I feel pretty confident in guessing that my borderline pd/npd mom was NOT

emotionally prepared to care for a sickly, crying baby/toddler that was in pain

and difficult to soothe. She interpreted my pain and later my normal separation

and individuation as a toddler as me hating and rejecting her. She also

referred to me as a " screaming, demanding " baby and compared me unfavorably with

my younger Sister, the " good " , quiet, sweet baby.

So, apparently, she felt justified/entitled to hate and reject me back.

Like I've said before, I think my nada and other women who have similarly

skewed, cognitively-distorted, personality-disordered, ambivalent or even

resentful feelings about motherhood need to be screened for this.

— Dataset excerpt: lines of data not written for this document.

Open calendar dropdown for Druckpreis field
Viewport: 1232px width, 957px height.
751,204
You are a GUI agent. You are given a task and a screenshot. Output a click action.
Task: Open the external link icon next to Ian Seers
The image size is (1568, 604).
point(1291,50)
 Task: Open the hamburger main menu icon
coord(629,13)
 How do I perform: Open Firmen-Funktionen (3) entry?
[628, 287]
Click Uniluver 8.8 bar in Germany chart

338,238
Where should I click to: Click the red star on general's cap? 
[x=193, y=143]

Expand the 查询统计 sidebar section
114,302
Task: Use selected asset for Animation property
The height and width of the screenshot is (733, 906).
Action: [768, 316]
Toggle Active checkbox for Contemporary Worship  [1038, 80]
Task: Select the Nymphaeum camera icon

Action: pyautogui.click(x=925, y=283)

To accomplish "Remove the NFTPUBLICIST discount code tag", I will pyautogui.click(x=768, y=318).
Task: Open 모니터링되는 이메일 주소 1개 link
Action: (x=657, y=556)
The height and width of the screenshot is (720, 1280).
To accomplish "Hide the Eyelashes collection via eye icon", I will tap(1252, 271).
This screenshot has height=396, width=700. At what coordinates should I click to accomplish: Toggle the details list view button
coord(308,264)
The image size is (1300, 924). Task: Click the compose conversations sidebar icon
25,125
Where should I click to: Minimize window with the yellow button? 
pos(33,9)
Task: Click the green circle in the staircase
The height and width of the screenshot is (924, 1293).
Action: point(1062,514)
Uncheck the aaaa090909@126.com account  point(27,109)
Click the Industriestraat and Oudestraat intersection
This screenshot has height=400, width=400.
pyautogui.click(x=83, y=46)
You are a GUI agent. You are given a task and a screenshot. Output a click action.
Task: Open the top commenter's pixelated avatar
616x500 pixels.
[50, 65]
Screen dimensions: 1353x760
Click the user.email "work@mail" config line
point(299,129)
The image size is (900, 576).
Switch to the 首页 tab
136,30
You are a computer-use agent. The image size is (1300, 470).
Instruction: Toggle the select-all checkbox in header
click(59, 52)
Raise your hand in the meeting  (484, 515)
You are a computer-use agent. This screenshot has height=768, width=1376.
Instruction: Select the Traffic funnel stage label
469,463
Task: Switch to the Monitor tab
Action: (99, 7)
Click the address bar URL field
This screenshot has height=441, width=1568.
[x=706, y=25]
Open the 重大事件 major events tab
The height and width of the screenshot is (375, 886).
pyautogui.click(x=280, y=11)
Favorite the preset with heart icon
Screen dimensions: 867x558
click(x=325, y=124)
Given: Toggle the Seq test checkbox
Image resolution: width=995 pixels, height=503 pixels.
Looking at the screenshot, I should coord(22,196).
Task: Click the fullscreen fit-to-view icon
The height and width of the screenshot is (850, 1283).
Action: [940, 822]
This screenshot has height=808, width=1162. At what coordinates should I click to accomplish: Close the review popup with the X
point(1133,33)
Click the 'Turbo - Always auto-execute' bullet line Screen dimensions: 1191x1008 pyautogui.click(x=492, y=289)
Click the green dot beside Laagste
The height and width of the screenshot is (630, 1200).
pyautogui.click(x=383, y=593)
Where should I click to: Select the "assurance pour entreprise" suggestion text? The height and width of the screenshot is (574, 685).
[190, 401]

My nada

should NOT have been left with two small kids to raise virtually alone; dad was

with us but was a workaholic and very hands-off in the child-rearing department.

He only rarely, VERY rarely, confronted nada about any decision she made RE us

kids. Plus, she never went totally ape-shit ballistic on Sister or me when dad

was home; she'd save that " treat " for us until we were alone with her.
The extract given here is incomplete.